Immunotherapy has emerged as a new standard of care for many tumor types, from the adjuvant and neoadjuvant setting to the metastatic stage. In particular, the development of immune checkpoint inhibitors (ICIs) has provided unprecedented clinical benefits in survival and quality of life (1). Despite the success of anti–CTLA-4 and anti–PD-1/PD-L1 antibodies, only a subset of patients will benefit (2). The density, composition, functional state, and distribution of immune cells within the tumor (known as immune contexture) affect the response to distinct immunotherapy strategies, explaining why patients with the same type of cancer differ in the response to the same immunotherapy (3). Accordingly, from an immune perspective, the tumor microenvironment (TME) has been categorized into four major profiles: hot, altered-excluded, altered-immunosuppressed, and cold (1). ICIs and most immunotherapies rely on the presence of immune cells, thereby, cold tumors do not respond well to these therapies (4). These noninflamed tumors show few tumor-infiltrating lymphocytes (TILs), which are mainly caused by poor antigenicity, defects in antigen presentation, and/or immunosuppressive cells in the TME that hamper T-cell priming/activation (5). Failure to recruit dendritic cells (DCs) into the TME prevents T-cell priming in the tumor-draining lymph nodes and, as a result, effector T cells do not infiltrate into the tumor due to the lack of CXCL9 and CXCL10 gradients (6). Moreover, tumors can prevent DC maturation by inactivating DAMP signals or by expressing soluble suppressive factors such IL10, TGFβ, adenosine, and indoleamine 2,3-dioxygenase (IDO), among others (7).
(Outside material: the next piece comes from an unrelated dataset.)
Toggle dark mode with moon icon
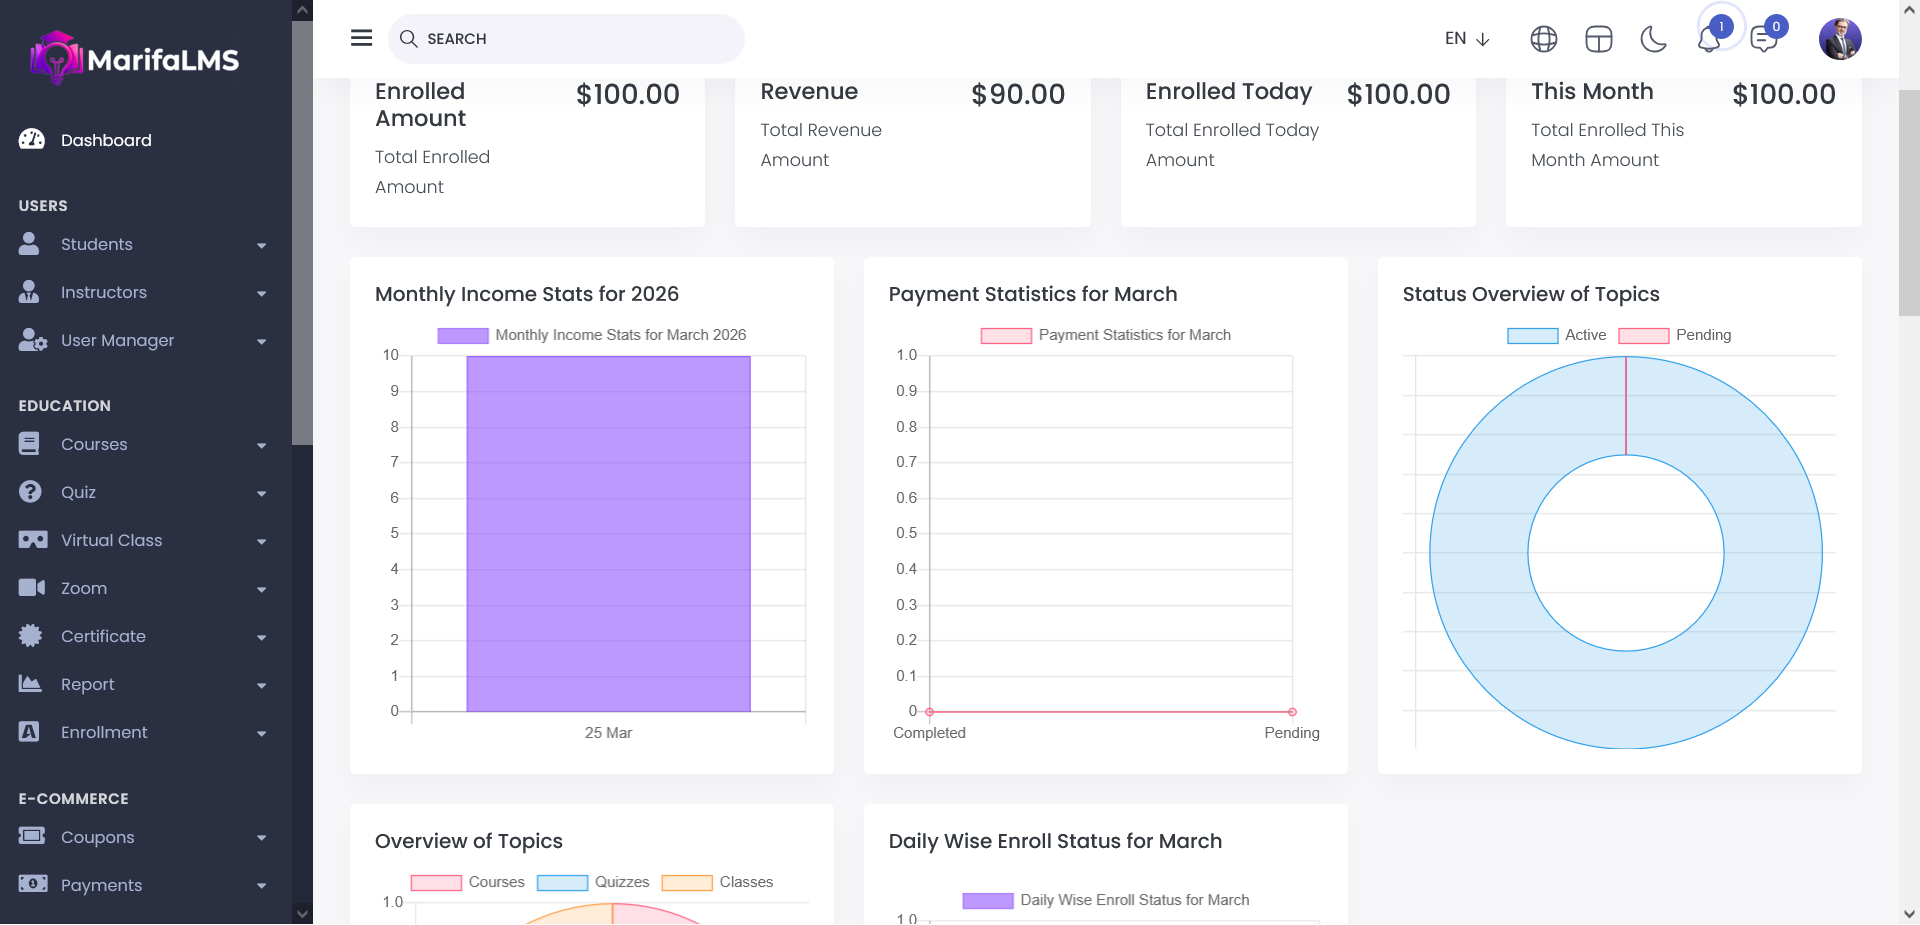 [1653, 39]

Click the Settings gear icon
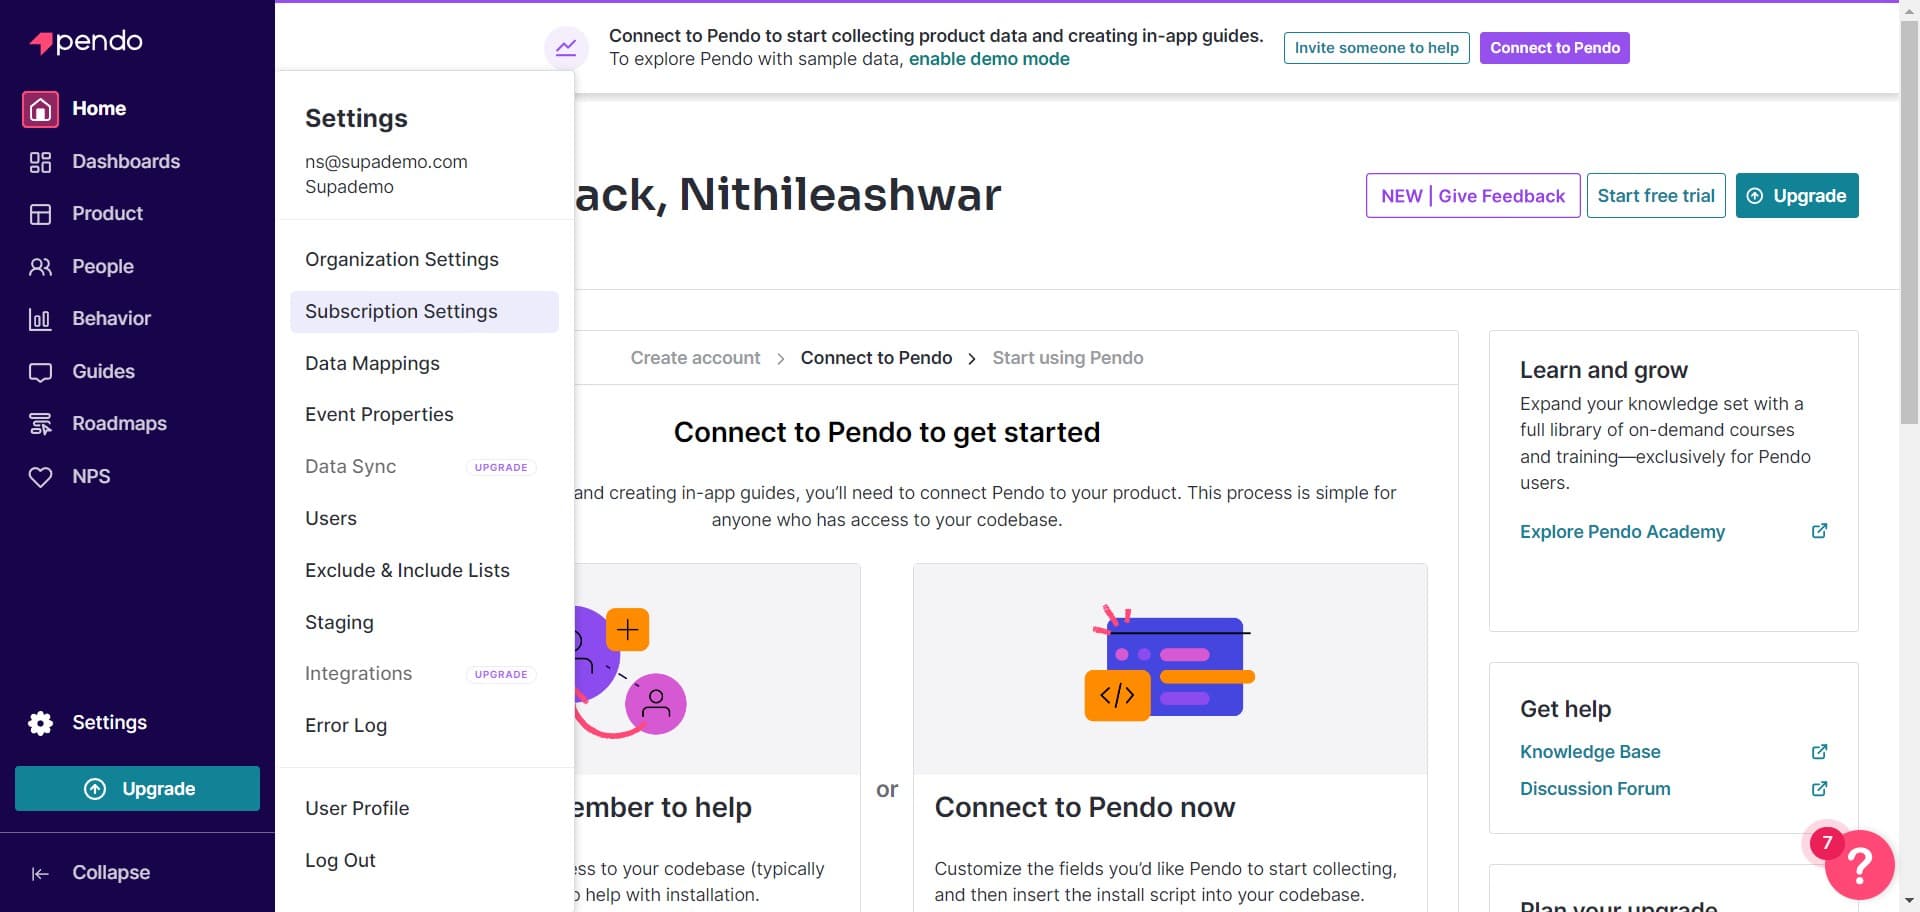40,723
Researchers are testing many approaches to overcome this tumor-induced immune suppression. Several strategies are based on inducing immunogenic cell death (ICD) and subsequent antigen release into the TME, priming the tumor for immune-mediated treatments (8). Although certain types of conventional radiotherapy and chemotherapy can induce ICD, oncolytic viruses (OVs) represent a novel strategy among ICD inducers.

The appeal of OVs relies on their ability to restore the immunologic activity not only by directly infecting and lysing tumor cells, but through the release of cytokines, pathogen-associated molecular patterns (PAMPs), damage-associated molecular patterns (DAMPs), and tumor antigens from virus-infected cells (9). Given the antiviral immune response and physical stroma barriers to intrarumoral spread, OV-mediated infection and lysis may be insufficient to eliminate a large number of tumor cells directly (10), but if the immunosuppressive TME changes, the immune system may eliminate the remaining cancer cells. OVs can also be armed with therapeutic transgenes aiming to kill bystander noninfected cancer cells. Compared to other strategies, OV therapy selectively self-amplify and kill tumor cells, triggering a complex immune stimulation.

Adenovirus (Ad) is a DNA virus that expresses its genes in the nucleus, which means that it can be controlled by replacing viral promoters for tumor-selective promoters. This trait adds a relevant safety layer to oncolytic adenoviruses (OAds), especially when high doses are given systemically. Adenovirus is unique as E1a functions as a master viral switch to regulate the expression of the rest of viral genes, and replacing the E1A promoter by a tumor-selective promoter ensures tumor-selective replication (11). Humans depend on the immune system to detect and eliminate adenovirus infections and, except in immunosuppressed conditions, adenovirus is eliminated efficiently, causing minor or no symptoms.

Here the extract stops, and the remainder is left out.